8. The bread should begin to turn golden brown within 8 or 9 minutes. If the loaves are baking unevenly at this point, rotate them 180 degrees. Continue baking 10 to 15 minutes more, or until the bread is a rich golden brown and the internal temperature registers at least 205 degrees.

9. Transfer the hot breads to a cooling rack. They should feel very light, almost airy, and will cool in about 20 minutes. While these are cooling, you can bake the remaining loaves, remembering to remove the parchment from the oven and turn the oven up to 500 degrees F or higher before baking the second round.

Sunday, June 8, 2008

Eat Dessert First

I keep having the mistaken idea that someday I'll "catch up". Like, catch up on my reading, or catch up on paying off the credit card bill, or catch up on the housework. Now, it doesn't bother me much when it's a pile of laundry that doesn't make it to the wash. After all, it's not going anywhere, and chances are I've got other clothes to wear. But when it comes to paying bills - now that bothers me. I grew up knowing that "debt" was a four letter word, and I can't stand it when I can't pay off the full amount of the credit card. But I'm also someone who was born with a travel gene. They might not have mapped it yet in the human genome, but believe me, it's there. So the credit card bills don't get paid off in full every month. But I AM going to India again this July.

India in July? Why would you do that you ask? Because my nephew has met a wonderful woman from the state of Tamil Nadu in southern India, and they are getting married. That seems like a very legitimate reason, if you ask me. And so I work harder at paying off the credit card bills before I leave, so I will have a fresh slate, as it were.

The other side of me loves to be at home. Especially when it's nice out and I can work in my garden. People ask me, "What have you been doing recently?" The answer is in these photos.
The paths, the stones around the edge, as well as about half the garden space itself has been created in the last 6-7 months. Oh yes, and the plants too. Before I did this, there was an old deck out front. Termite heaven! I kept putting potted plants over the holes in the deck until one day I decided that it would probably be a better idea to get rid of the deck before someone went through it. With the help of a friend, we hauled the mostly rotted boards off to the dump, and when we returned, I was faced with an expanse of dirt with some pretty hefty tree roots snaking their way across the space.

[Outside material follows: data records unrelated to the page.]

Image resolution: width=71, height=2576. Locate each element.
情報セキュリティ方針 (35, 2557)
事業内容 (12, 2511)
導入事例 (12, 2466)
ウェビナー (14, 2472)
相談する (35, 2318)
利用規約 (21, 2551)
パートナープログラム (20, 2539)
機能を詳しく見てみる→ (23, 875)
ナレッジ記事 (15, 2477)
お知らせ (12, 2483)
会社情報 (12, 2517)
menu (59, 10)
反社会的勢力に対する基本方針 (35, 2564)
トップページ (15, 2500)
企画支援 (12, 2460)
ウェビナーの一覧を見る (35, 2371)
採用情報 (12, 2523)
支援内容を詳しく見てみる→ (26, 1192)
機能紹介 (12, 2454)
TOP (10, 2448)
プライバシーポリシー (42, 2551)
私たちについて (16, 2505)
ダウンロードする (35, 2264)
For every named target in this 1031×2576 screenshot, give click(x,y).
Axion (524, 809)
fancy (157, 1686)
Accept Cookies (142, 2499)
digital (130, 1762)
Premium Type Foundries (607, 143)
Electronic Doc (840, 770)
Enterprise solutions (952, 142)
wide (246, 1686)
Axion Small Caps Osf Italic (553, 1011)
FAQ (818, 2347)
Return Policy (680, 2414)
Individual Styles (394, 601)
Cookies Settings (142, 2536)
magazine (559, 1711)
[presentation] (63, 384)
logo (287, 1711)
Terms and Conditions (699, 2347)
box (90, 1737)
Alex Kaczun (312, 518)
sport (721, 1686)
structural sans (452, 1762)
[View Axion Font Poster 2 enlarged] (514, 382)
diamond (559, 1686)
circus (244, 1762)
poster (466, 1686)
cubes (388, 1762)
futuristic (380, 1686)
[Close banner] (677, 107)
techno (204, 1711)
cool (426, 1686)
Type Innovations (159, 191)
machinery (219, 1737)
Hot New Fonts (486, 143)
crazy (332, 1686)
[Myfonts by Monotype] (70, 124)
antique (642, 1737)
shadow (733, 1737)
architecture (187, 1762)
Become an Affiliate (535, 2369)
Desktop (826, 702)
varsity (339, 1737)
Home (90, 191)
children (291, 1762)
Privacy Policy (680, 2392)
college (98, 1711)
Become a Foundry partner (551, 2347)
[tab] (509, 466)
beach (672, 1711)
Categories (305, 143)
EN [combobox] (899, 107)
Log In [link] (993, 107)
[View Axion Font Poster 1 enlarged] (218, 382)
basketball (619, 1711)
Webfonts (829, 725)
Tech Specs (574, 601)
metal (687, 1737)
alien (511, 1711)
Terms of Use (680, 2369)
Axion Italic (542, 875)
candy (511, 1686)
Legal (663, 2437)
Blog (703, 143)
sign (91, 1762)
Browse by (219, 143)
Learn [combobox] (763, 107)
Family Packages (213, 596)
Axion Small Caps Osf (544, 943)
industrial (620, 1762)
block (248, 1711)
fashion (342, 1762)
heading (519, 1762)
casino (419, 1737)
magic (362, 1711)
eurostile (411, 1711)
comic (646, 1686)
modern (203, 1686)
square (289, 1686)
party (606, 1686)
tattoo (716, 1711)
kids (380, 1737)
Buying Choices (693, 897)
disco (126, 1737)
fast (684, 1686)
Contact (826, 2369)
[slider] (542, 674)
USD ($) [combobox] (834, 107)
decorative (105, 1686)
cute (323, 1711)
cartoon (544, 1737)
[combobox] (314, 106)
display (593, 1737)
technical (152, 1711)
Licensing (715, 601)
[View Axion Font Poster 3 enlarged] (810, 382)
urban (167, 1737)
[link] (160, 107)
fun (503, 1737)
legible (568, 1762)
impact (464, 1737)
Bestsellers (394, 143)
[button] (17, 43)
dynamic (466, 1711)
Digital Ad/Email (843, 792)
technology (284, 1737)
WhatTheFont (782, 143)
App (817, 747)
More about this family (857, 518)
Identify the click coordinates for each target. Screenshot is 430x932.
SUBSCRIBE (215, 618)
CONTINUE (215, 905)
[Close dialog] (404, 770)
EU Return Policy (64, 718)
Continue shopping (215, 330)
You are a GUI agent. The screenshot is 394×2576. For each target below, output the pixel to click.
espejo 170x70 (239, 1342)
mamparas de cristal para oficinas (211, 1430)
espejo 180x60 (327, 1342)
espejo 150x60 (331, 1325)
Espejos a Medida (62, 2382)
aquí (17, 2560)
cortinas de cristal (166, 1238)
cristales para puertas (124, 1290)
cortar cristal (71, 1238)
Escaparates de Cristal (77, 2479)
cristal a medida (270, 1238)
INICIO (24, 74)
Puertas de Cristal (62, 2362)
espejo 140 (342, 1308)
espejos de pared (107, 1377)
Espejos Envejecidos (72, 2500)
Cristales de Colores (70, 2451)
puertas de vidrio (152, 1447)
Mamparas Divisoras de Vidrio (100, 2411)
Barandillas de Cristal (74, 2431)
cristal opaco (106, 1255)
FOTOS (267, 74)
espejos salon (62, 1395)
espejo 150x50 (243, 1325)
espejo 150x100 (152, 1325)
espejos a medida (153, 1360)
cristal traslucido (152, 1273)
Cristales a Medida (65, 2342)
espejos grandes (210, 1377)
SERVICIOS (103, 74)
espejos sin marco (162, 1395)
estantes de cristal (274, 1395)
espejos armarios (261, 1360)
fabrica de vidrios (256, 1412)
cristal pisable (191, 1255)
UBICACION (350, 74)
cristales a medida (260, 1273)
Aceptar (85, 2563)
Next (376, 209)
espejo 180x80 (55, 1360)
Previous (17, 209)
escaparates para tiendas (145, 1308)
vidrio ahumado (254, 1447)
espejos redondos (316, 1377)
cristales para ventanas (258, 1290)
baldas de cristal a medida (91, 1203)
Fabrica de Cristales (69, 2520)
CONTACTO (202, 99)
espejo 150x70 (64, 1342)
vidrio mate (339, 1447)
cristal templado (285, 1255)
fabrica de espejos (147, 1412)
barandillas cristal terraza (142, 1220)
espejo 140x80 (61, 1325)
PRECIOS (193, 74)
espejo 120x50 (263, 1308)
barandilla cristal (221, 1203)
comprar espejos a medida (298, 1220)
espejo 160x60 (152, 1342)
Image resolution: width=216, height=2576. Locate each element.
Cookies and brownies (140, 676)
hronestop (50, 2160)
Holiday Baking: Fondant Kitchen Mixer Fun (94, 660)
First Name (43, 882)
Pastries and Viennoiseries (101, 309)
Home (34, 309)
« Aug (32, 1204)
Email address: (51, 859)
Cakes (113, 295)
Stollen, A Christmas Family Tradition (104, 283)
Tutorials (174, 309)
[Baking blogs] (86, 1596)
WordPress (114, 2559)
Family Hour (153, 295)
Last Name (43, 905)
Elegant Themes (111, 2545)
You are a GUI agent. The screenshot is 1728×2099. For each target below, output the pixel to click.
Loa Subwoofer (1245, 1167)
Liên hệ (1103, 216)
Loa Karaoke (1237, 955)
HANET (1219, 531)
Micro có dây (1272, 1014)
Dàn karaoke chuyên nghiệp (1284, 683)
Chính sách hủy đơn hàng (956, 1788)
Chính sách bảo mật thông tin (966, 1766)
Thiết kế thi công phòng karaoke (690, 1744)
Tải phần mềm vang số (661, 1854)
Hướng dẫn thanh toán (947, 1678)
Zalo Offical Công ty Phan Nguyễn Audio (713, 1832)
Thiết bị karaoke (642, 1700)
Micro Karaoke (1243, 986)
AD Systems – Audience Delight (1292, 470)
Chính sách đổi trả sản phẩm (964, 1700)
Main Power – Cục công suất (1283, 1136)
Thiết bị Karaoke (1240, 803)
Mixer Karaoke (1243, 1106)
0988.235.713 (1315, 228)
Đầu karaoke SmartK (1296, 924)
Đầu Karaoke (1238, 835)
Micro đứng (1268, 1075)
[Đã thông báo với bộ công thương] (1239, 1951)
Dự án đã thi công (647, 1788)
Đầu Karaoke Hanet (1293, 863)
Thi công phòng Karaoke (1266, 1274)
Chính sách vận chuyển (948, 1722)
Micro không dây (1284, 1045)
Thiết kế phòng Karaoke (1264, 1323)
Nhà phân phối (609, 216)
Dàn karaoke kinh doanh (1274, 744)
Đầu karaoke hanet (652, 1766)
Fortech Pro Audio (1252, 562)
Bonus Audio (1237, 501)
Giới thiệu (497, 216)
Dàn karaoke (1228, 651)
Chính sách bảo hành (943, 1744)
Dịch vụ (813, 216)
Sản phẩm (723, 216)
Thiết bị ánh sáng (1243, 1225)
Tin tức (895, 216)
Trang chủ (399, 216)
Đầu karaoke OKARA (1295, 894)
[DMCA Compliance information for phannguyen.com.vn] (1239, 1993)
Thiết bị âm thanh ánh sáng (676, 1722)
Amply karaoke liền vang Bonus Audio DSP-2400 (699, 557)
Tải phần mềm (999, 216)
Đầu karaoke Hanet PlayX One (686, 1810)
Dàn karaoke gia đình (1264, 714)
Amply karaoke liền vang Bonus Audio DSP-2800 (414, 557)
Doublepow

My first task was to create a path from the front gate to the front door. Then from the front door to where I have my little table.Once the paths were created, I enlisted the help of another friend to haul stones off the beach. I had gone off and found about 8 large, somewhat flat-ish rocks which I hefted a couple of hundred yards and made a pile. Then my friend and I drove his truck as close as possible and spent time carrying the stones up the hill and into his truck. We dumped them in my front yard and then it was up to me to decide how to use them.

I'm a very visual person. I need to lay things out and see them, and then I know if I like the idea or not. That's not a bad thing - it just is what it is. But of course, when you're dealing with what essentially amounts to hundreds of pounds of stone....well, you get the idea. But on the bright side, I don't need a gym membership!!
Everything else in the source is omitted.